Mari kita mulai pelajaran kita. Islam mengklaim bahwa Al Qur'an bukan
hanya Firman Tuhan, tetapi ia adalah wahyu terakhir diberikan kepada manusia. Qur’an datang dari "Ibu dari segala kitab" menurut Surah 43:2-4. Muslim mempertahankan keyakinan bahwa Qur'an adalah salinan yang tepat kata perkata dari pewahyuan Allah yang terakhir, yang ditemukan di naskah asli yang selalu tersimpan di surga. Mereka merujuk pada Surah 85:21-22, yang berbunyi :

Bahkan yang didustakan mereka itu ialah Al- Quranul Majid yang tersimpan dalam Lauh Mahfuz. (QS 85:21-22) Ulama Islam berpendapat bahwa bagian ini mengacu pada kitab yang tidak pernah dibuat. Mereka percaya bahwa Qur'an adalah salinan identik dari buku surgawi yang kekal, bahkan sejauh tanda baca, judul dan divisi dari bab yang bersangkutan.
Menurut tradisi Muslim, "wahyu-wahyu ini mulai diturunkan (Tanzil atau Nazil) (Surah 17:85), dari level terendah dari surga tujuh lapis di bulan
Ramadhan, pada malam Lailatul Qadar (Pfander, 1910:262). Dari sana wahyu-wahyu ini diturunkan kepada Muhammad secara berangsur, seiring
dengan munculnya kebutuhan akan suatu hal, melalui malaikat Jibril (Surah 25:32). Akibatnya, setiap huruf dan setiap kata bebas dari pengaruh manusia, yang memberikan Al Qur’an aura otoritas, bahkan kekudusan, dan dengan demikian, integritas.

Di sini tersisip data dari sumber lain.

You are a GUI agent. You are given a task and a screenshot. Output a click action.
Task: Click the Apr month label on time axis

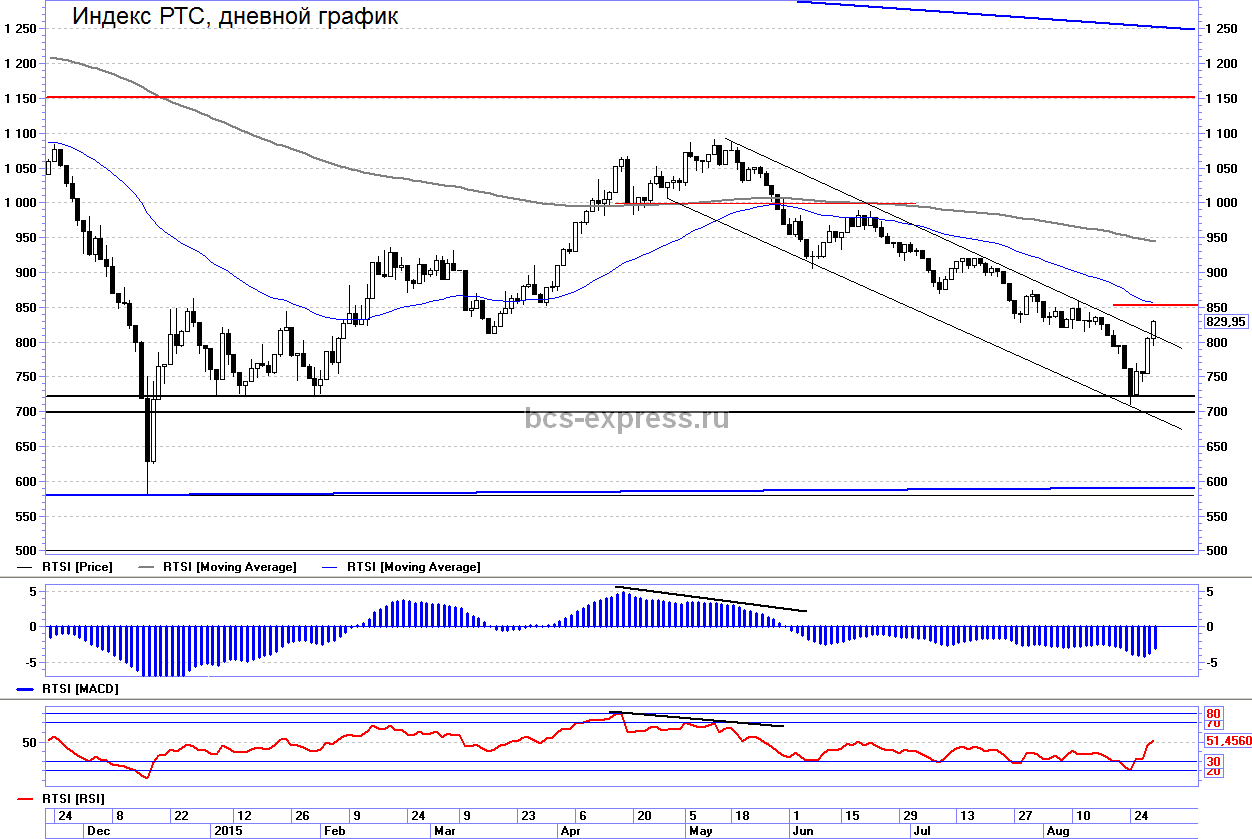click(571, 831)
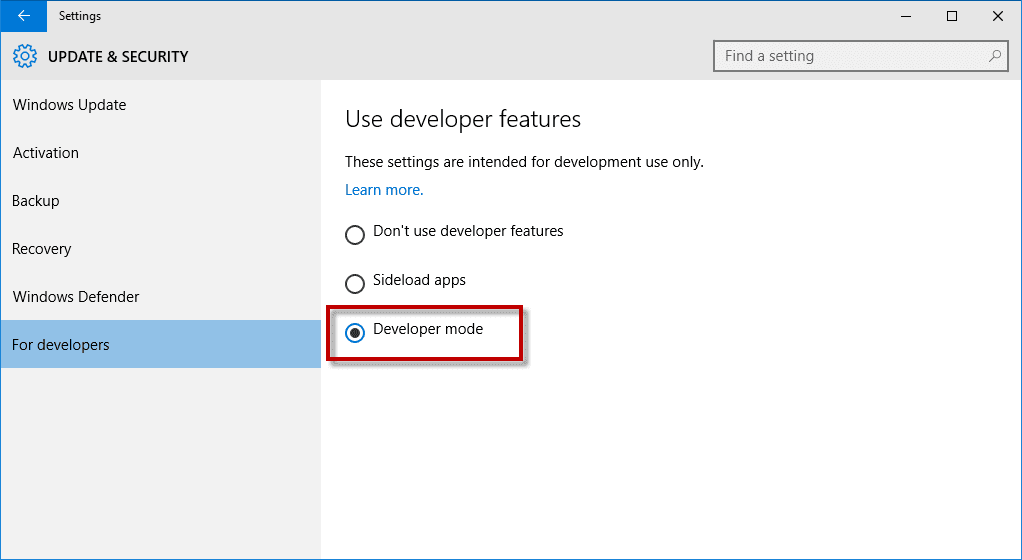Image resolution: width=1022 pixels, height=560 pixels.
Task: Click the back arrow in the title bar
Action: (23, 16)
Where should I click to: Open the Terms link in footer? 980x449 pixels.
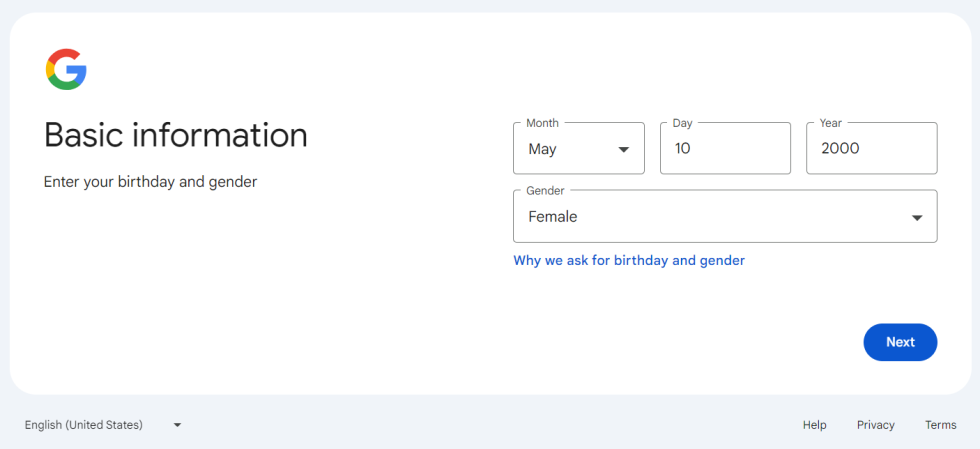click(941, 425)

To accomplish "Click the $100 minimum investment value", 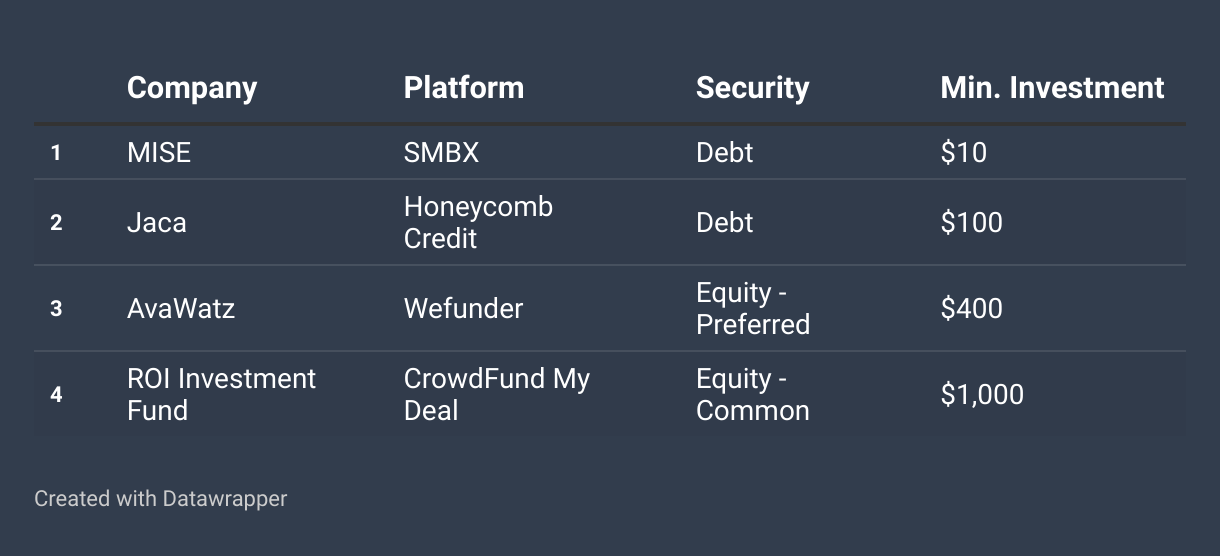I will pos(971,222).
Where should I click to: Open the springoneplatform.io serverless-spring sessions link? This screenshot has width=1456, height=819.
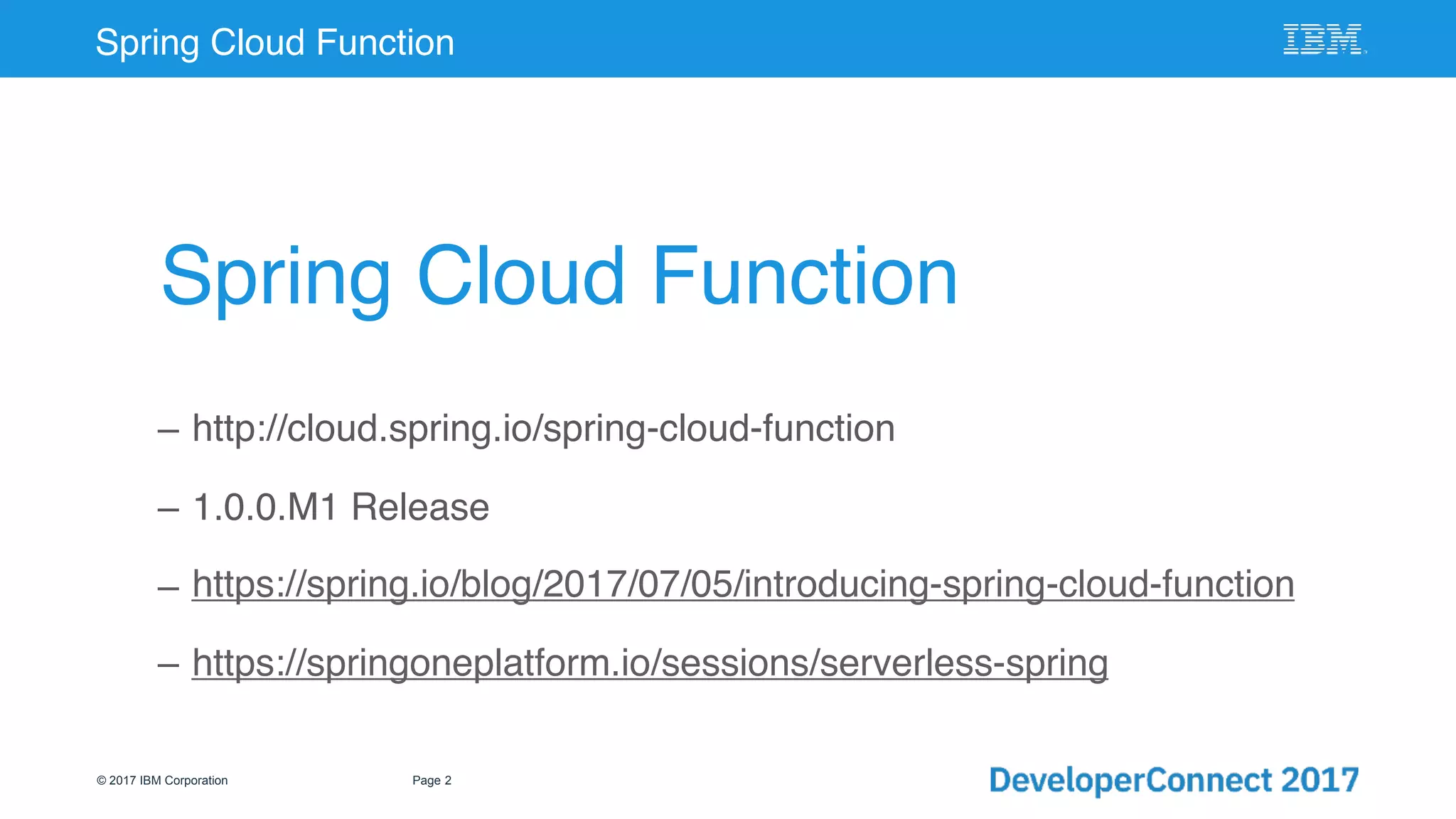coord(649,663)
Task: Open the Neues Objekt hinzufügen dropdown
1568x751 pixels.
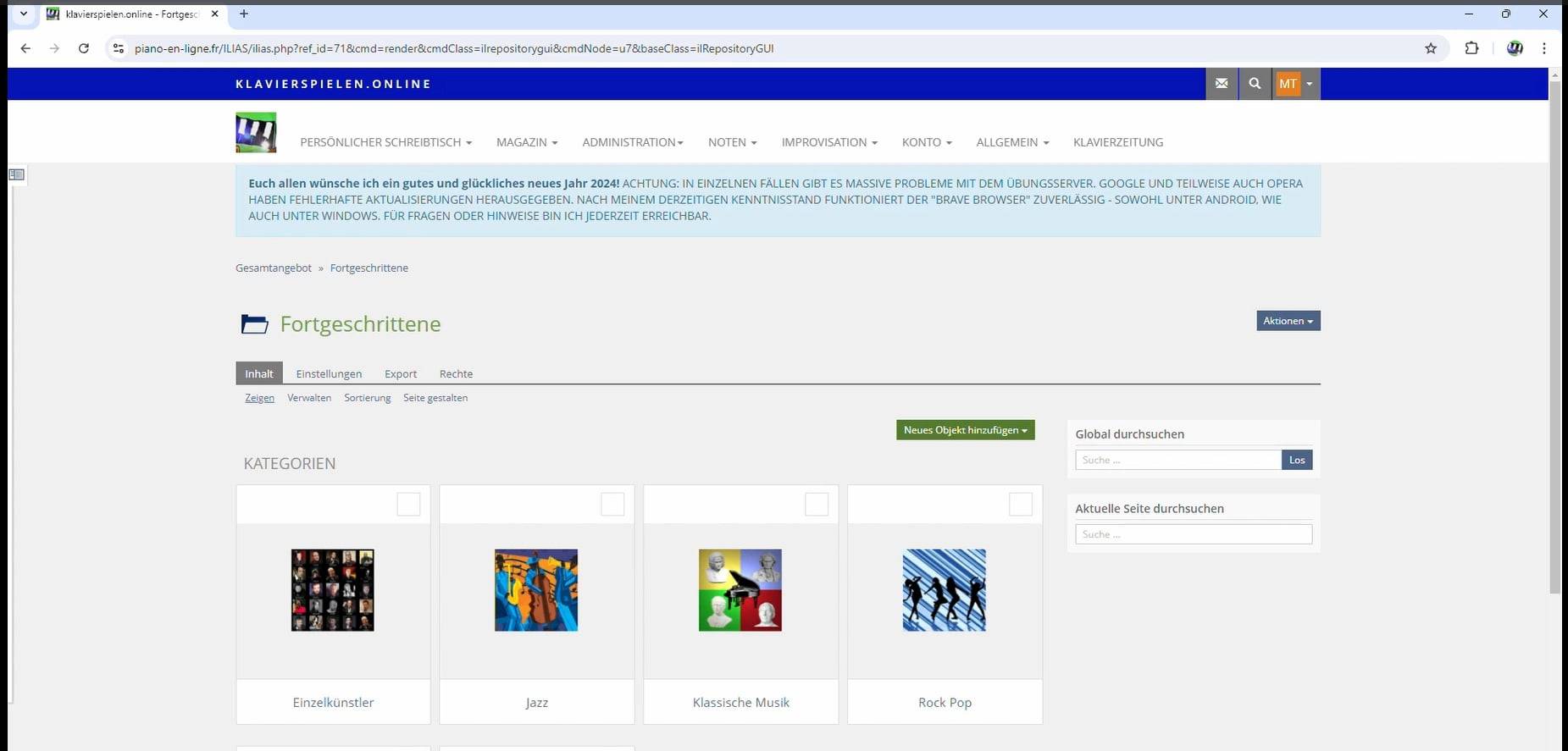Action: point(965,430)
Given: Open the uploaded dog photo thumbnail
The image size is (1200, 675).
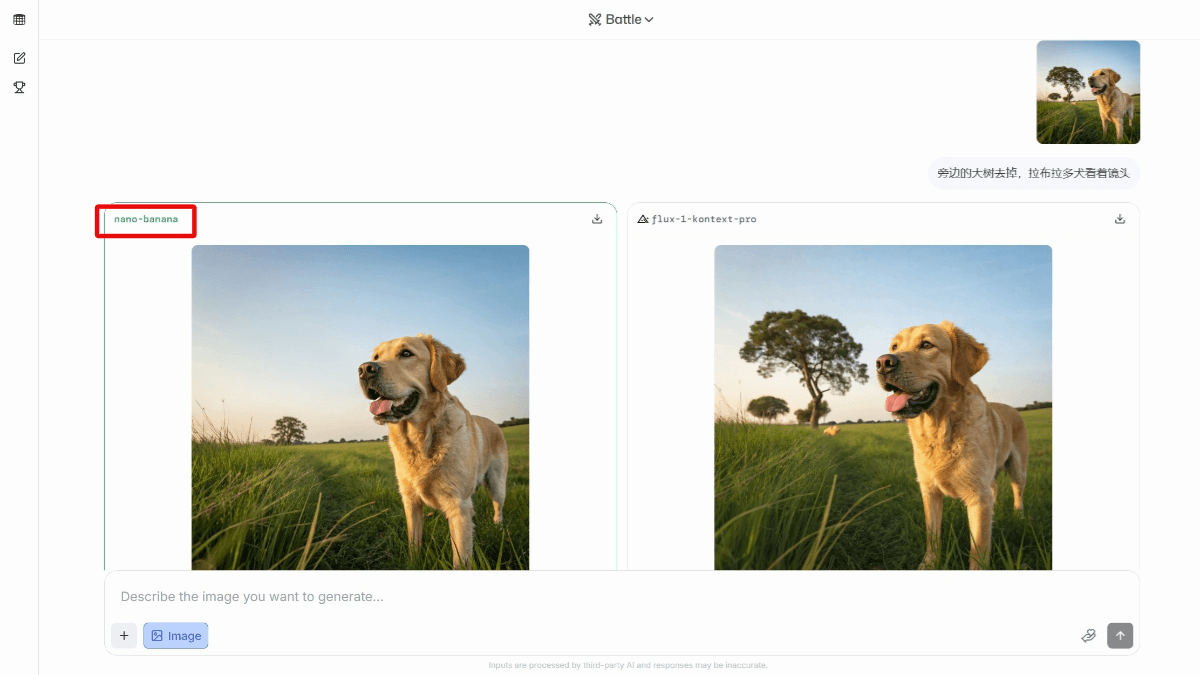Looking at the screenshot, I should (1088, 92).
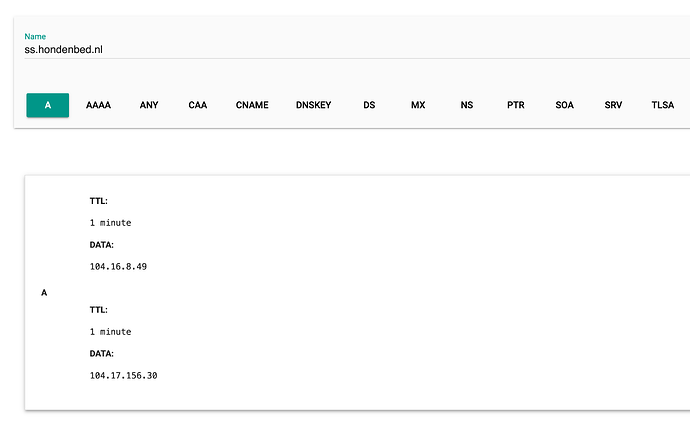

Kebanyakan orang Barat selama ini menerima klaim ini dari umat Islam sebagai penakdiran. Mereka tidak pernah memiliki kemampuan untuk berdebat lewat kejujuran mereka, karena klaim-klaim tersebut tidak bisa dibuktikan atau dibantah sebab otoritasnya berasal hanya dari Al Quran itu sendiri (termasuk merontokkan klaim muslim tentang terpenuhinya nubuatan-nubuatan Alkitab dalam Ulangan 18 , Yohanes 14, 16 oleh Muhammad, dan mungkin lainnya). Pula telah terjadi keengganan untuk mempertanyakan Qur'an dan Muhammad karena respon negatif dari umat Islam yang diarahkan kepada mereka yang cukup berani untuk mencobanya di masa lalu. Faktanya adalah bahwa Sarjana Barat telah terlalu lama menyenangkan dirinya dengan mengasumsikan bahwa umat Islam memiliki bukti dan data untuk mendukung klaim mereka. Baru sekarang ini, ketika para cendekiawan sekuler tentang Islam (dikenal sebagai " Para Orientalis") menguji kembali sumber-sumber Islam, bahwa bukti tengah ditemukan yang mengarah pada pertanyaan yang jauh dari apa yang kepadanya kita telah dituntun untuk percaya; tentang Muhammad dan wahyu-Nya, yakni Qur'an.

Temuan para sarjana ini menunjukkan bahwa Al Qur'an bukan diturunkan pada satu orang, tetapi merupakan kompilasi dari redaksi (atau edisi) yang
terkemudian yang dirumuskan oleh sekelompok orang, selama lebih dari beberapa ratus tahun (Rippin 1985:155 dan 1990:3,25, 60). Dengan kata lain, Al Qur’an yang kita baca sekarang tidak sama dengan Quran yang ada di pertengahan abad ketujuh , tapi mungkin lebih dari sebuah produk dari abad kedelapan dan kesembilan (Wansbrough 1977:160- 163). Pada jaman kurun waktu itu, para orientalis mengatakan, khususnya pada abad kesembilan, bahwa Islam mengambil identitas klasik dan menjadi apa yang dikenal saat ini. Akibatnya mereka berpendapat bahwa tahap pembentukan Islam terjadi tidak pada jaman ketika Muhammad hidup, tapi berkembang selama 200-300 tahun (Humphreys 1991:71, 83-89).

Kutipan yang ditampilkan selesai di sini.